▶ [抜粋本文]:
--

リベラリズムとナショナリズムとリベラルヘゲモニーの定義(ミアシャイマー)

 

ミアシャイマーは実に明晰だね、「明晰」が必ずしも常にいいわけではないにしろ、私のように一年半前まではミアシャイマーのミの字も知らなかった者にとっては、彼がどういう風に考えて、米国のリベラル覇権主義をいかに批判しているのかとてもよくわかる講演だな、次のものは特に。


ミアシャイマー教授「米国の大いなる妄想」講演、字幕版

The Great Delusion with Professor John Mearsheimer 2018/10/11

〔・・・〕




リベラリズムには、二つの根本的な前提があります。一つは個人主義的であること。もう一つは、良き生活とは何かといった根本的なことについて合意する上で、人間の判断力には限界があるということです。


そもそも政治というのは、個人が集まって社会契約を結ぶと考えるにせよ、人間とは基本的に社会的動物だと考えるにせよ、決断が求められます。リベラリズムとは個人主義です。リベラル理論家は社会契約理論家と言われています。各個人が集まって社会契約を結ぶと考えるからです。リベラリズムが前提としているのは社会的動物としての人間ではなく "個人"です。次にリベラリズムでは理性によって中絶や格差是正措置などの根本的なことについて普遍的合意に達することは不可能と考えます。〔・・・〕





続いてはナショナリズムとは何か? ナショナリズムは人間が社会的動物であることを前提としています。 人間は特定の集団の一員として生まれ社会化されるのであり、森の中に生まれた個人ではないという考え方です。ナショナリズムの前提はリベラリズムと大きく異なります。ナショナリズムは個人ではなく集団への忠誠心に重きを置きます。〔・・・〕そして家族を別として自分にとって最も重要な集団は、現代ではネーションです。ナショナリズムとは "他の集団と違う特徴を持つ個人の集まりである民族は自分たちの国家を持つべきだという政治的信条”です。〔・・・〕


リベラリズムは個人と人権に重きを置き普遍主義に向かう特徴がありますが、ナショナリズムは特定民族の利益に排他的な関心があります。

--

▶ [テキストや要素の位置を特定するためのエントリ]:
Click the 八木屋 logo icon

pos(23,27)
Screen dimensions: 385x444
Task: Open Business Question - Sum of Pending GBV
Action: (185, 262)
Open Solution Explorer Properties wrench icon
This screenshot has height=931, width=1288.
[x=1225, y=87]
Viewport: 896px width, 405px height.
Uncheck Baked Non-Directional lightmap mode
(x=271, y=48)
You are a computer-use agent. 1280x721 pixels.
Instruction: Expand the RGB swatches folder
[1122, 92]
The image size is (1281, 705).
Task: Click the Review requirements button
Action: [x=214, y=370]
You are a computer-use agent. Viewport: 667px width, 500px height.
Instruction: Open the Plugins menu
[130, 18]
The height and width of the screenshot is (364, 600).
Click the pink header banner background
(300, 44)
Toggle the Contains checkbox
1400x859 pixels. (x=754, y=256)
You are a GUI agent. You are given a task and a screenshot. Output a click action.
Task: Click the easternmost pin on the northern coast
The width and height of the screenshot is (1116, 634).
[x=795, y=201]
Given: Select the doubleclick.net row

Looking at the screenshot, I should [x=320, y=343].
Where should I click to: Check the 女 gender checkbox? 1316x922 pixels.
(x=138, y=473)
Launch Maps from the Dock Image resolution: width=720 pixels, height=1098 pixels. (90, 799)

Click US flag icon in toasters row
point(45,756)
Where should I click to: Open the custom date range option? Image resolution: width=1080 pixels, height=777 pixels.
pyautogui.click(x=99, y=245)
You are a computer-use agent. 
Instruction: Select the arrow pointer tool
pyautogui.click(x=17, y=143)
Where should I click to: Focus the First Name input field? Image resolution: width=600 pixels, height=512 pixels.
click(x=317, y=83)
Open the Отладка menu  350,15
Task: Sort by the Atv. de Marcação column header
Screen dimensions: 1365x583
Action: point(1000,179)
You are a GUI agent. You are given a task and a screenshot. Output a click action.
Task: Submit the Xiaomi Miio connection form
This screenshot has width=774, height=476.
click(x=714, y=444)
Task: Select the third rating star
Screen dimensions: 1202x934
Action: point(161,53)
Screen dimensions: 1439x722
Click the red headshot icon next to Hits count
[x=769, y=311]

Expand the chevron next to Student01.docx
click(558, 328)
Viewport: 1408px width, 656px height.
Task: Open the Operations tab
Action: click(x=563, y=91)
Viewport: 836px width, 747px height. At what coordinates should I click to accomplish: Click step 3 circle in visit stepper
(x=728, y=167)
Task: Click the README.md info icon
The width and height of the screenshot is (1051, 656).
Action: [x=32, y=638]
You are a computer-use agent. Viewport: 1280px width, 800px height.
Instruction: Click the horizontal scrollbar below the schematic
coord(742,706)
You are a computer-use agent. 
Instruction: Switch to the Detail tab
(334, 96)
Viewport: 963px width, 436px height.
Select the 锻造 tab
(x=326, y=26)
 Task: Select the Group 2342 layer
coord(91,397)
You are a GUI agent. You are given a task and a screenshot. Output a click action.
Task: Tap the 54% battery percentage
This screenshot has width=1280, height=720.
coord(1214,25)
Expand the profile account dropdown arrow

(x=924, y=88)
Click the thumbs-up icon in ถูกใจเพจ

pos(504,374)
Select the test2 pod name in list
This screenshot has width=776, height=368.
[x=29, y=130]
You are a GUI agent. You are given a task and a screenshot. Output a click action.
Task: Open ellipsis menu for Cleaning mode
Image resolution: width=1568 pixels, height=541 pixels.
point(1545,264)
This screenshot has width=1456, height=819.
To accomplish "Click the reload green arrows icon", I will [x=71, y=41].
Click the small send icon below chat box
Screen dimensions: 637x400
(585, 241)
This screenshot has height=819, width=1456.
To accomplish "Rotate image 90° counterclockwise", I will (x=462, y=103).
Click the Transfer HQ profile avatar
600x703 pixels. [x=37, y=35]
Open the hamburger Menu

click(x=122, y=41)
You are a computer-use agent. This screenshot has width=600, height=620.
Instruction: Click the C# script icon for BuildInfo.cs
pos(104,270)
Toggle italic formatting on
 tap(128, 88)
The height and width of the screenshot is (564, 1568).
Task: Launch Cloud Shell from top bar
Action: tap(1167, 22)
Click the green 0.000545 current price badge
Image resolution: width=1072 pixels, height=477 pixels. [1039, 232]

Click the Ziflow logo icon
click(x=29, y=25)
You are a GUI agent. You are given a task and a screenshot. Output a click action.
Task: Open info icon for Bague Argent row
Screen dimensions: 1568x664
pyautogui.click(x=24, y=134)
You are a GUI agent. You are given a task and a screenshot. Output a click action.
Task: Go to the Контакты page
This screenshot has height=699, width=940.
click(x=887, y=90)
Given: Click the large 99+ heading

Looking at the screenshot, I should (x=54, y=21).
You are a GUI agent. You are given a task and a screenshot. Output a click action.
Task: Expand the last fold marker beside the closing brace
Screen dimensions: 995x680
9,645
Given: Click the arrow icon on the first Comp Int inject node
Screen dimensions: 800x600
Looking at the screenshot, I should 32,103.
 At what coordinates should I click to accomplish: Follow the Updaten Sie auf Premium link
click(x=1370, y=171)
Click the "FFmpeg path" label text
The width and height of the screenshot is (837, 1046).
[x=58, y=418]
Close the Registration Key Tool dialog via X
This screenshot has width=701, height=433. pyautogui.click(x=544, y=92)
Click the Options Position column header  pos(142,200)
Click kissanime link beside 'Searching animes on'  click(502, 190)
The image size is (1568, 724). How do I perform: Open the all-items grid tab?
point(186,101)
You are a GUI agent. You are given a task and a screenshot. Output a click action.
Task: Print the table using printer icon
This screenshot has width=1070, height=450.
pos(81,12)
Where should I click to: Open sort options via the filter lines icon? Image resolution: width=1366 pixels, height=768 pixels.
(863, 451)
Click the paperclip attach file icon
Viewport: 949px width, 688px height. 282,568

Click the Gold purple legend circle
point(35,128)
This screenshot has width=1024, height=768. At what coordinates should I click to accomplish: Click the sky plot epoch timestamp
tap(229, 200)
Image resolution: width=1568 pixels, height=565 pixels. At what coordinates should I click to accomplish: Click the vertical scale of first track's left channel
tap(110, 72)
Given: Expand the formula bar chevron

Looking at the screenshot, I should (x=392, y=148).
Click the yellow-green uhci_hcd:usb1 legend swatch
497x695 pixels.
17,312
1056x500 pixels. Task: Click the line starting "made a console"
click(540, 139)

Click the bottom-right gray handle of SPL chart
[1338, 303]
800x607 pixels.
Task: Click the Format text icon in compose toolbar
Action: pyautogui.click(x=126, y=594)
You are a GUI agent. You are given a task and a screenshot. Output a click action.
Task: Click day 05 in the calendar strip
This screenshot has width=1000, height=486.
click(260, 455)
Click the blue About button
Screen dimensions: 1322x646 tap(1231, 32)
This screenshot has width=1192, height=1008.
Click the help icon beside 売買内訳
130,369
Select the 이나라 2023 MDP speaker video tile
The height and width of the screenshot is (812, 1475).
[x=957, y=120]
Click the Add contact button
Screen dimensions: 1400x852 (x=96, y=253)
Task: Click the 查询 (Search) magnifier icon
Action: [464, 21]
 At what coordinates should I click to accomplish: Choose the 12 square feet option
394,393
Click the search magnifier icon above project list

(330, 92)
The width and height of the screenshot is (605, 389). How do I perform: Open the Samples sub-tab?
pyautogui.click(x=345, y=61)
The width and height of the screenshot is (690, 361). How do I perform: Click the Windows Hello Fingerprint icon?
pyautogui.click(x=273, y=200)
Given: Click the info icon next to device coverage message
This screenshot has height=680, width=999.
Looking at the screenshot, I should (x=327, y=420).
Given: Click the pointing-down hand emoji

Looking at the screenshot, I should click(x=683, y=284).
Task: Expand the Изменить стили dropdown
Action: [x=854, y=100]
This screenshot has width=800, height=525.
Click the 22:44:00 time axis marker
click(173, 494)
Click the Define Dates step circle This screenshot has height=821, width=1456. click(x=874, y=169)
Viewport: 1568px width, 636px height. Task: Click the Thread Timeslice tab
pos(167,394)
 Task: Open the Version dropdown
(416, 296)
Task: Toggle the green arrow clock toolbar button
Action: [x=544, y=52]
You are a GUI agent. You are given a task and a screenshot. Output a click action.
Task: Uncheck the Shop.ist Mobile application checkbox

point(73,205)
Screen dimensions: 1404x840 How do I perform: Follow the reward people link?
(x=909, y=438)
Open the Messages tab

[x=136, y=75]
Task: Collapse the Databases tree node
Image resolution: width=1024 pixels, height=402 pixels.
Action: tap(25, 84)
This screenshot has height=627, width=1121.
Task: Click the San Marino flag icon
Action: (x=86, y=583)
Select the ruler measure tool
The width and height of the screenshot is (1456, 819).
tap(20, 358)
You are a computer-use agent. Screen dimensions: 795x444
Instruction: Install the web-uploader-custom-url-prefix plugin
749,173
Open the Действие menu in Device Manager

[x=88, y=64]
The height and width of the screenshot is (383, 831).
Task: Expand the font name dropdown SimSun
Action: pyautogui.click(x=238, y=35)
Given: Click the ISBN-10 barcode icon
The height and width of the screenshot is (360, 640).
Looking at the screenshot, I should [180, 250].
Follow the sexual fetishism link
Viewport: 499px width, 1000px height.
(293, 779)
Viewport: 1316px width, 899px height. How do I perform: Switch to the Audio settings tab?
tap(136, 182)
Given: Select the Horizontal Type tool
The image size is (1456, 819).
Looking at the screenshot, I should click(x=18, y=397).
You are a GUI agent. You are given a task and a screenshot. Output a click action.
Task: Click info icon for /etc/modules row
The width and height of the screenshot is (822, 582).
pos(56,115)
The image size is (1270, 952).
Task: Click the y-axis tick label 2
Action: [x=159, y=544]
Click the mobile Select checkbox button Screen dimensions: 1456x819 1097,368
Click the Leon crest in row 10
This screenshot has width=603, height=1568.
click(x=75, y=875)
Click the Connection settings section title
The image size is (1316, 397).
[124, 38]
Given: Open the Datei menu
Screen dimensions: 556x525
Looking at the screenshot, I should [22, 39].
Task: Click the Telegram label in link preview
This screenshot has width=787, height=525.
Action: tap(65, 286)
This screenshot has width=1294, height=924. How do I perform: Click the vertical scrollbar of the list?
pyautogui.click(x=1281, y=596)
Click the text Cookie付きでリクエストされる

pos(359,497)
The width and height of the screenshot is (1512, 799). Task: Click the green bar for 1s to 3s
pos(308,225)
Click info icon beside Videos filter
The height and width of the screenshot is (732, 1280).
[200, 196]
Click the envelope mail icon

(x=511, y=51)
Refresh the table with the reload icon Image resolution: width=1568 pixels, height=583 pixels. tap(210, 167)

--

▶ [作業一覧]:
- A) リベラリズムとナショナリズムに関する文章から、「主義」で終わる語をすべて抜き出してください。
- B) リベラリズムとナショナリズムに関する文章の最後の一文の後から、続きを書き進めてください。

▶ [解答]:
- A) リベラル覇権主義、個人主義、普遍主義

- B)
リベラリズムとナショナリズムの定義については説明しました。


続いてリベラル覇権主義[Liberal Hegemony]とは何か?  その内容は世界をアメリカのイメージ通りに作り変えることであり三つの目的があります。





一つ目は世界中にリベラルデモクラシーを広めること。アスタリスクを三つ付けてある理由はこれが一番重要だからです。全ての国をリベラリズムデモクラシー国家に変えること、全ての国をアメリカと同じ政治体制に変えること。

二つ目の目的は各国を開かれた国際経済システムに組み入れることです。自由貿易や経済交流、自由な資本の移動を促すということです。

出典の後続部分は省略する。